Despite the profound changes the world has undergone since the fall of the Berlin wall, torture, unlawful imprisonment and genocide still haunt us.
That is why the end of the European Parliament’s mandate is an opportunity to review the vital work done by the EU ensure the promotion and protection of human rights and democracy worldwide.
I have long advocated human rights and democratic reforms, particularly across the ex-Soviet bloc, the Arab world and China.
In 1990, I founded the EU’s €160 million Democracy and Human Rights Instrument (EIDHR), after the fall of the Berlin Wall, the world’s largest programme to promote and encourage democracy and human rights worldwide in transition countries.  It is the only EU programme which can operate without host country consent.

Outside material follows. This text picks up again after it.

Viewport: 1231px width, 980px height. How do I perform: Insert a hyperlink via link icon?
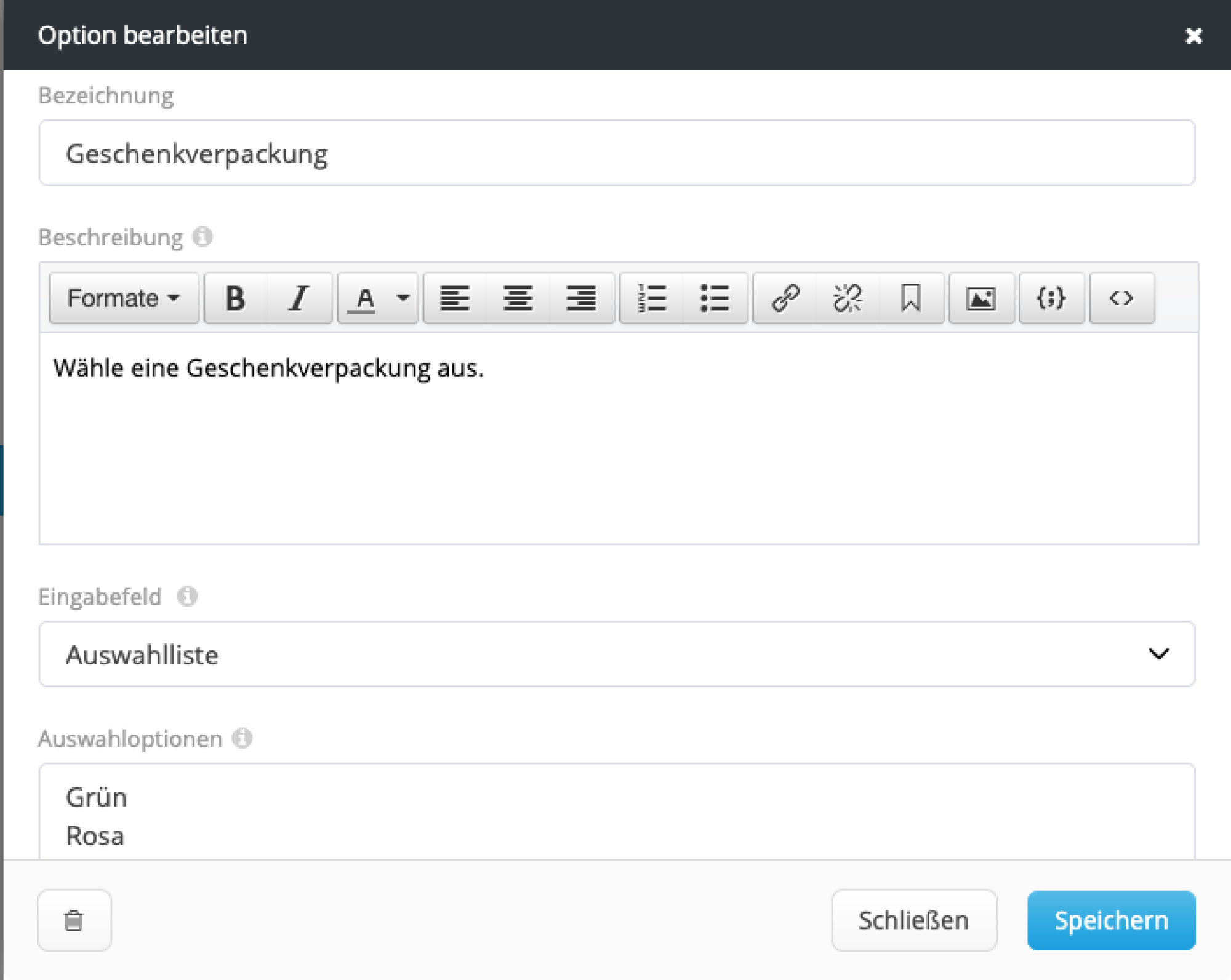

As the first politician to get to Cairo during the revolution in 2011, and a frequent visitor to North Africa before and since, I am more than most conscious of the elation there giving way to frustration over the slow pace of change and worse: in Egypt a counter-revolution.
It is vital that the EU continues to give a voice to the voiceless and hope to those without hope.

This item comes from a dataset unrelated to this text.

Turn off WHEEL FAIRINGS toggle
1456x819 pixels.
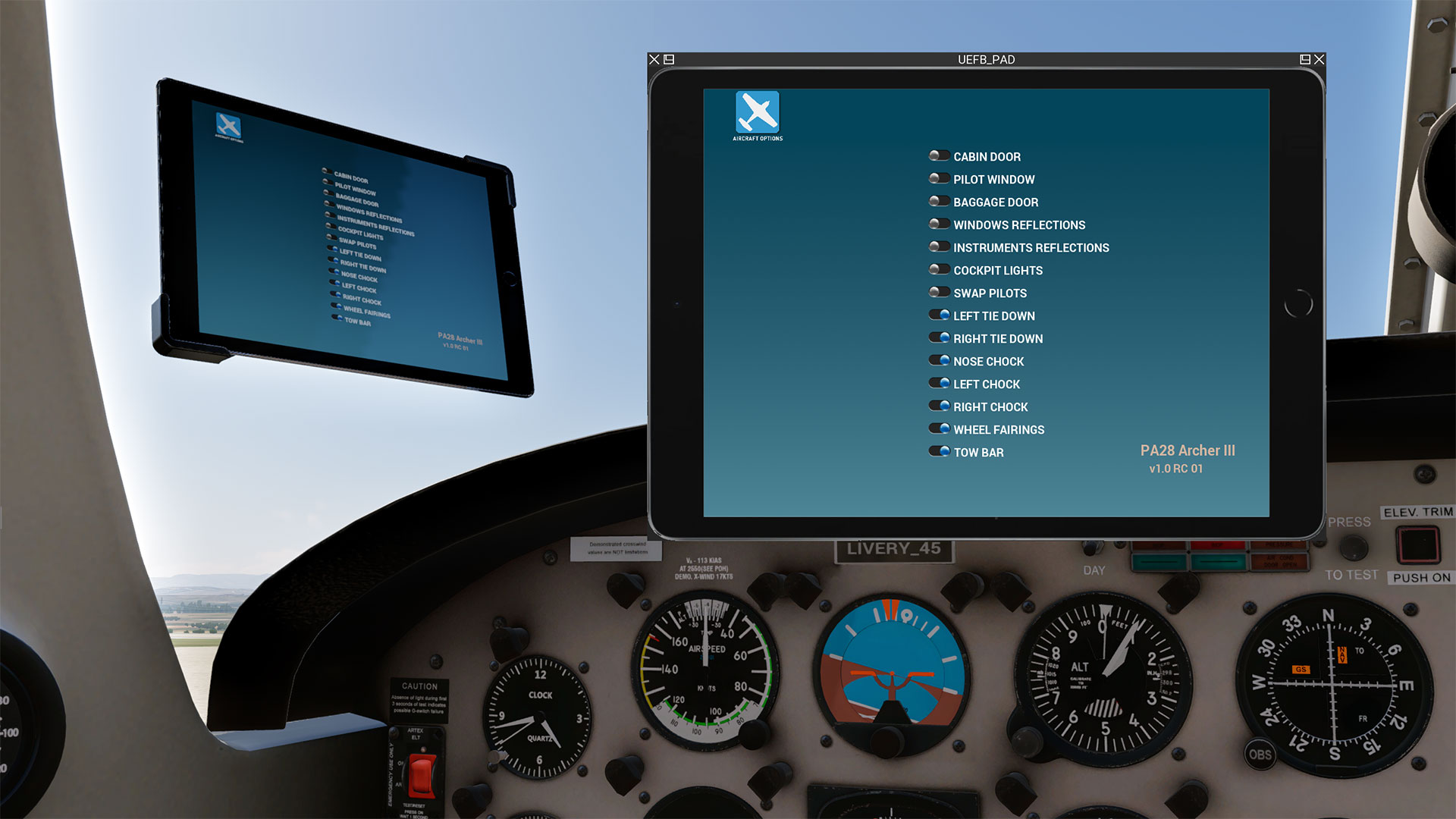click(x=939, y=429)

With others, and especially the Human Rights and Democracy Network of more than 40 Brussels-based NGOs, I long argued for the recently-established European Endowment for Democracy to act as an expert, flexible and deniable complement to the EIDHR. We also pressed successfully for the new EU Special Representative on Human Rights & Democracy.
A poll by Eurobarometer showed that Europeans continue to put human rights worldwide as their first aspiration for action by the European Parliament.
A key element in our year  is the Sakharov Prize, which deservedly went in 2013 to Malala Yousafzai, the courageous schoolgirl who pleads for female education, and was shot by the Taliban on her way to school.
Human rights and democracy is a primary part of EU foreign policy, and the EU must continue to push the agenda, including in trade agreements.
Last year, I launched the Defending Freedoms Project in Brussels and Washington together with blind Chinese activist Chen Guancheng. The transatlantic project between the EU and US highlights human rights abuses around the world and calls on MEPs and US congressmen and women to advocate on behalf of individual prisoners of conscience worldwide. My own case is that of imprisoned Chinese human rights lawyer Gao Zhisheng.
For too long, authoritarian regimes have taken away basic freedoms and western governments have simply stood by.  For example, oppression of certain religious and political groups in China continues, and amounts to genocide. Today, even China may be feeling the pressure of the EU and US as purported reforms are underway.
If the EU and US continue to work together taking a coordinated approach to human rights, the world’s rising authoritarian powers would no longer be able to act with impunity. Of particular concern is the brutal power now being wielded once again by a Putin-led Russia. Europe needs a Magnitsky Act, systematically barring offenders from visiting the EU, and we should also set up an Impunity Register to log individual cases of torture or inhumane treatment, pending the opportunity of trials in the International Criminal Court, itself part-funded by the EIDHR.
It is a full agenda, but a wholly worthwhile endeavour. I am proud of the European Parliament’s efforts.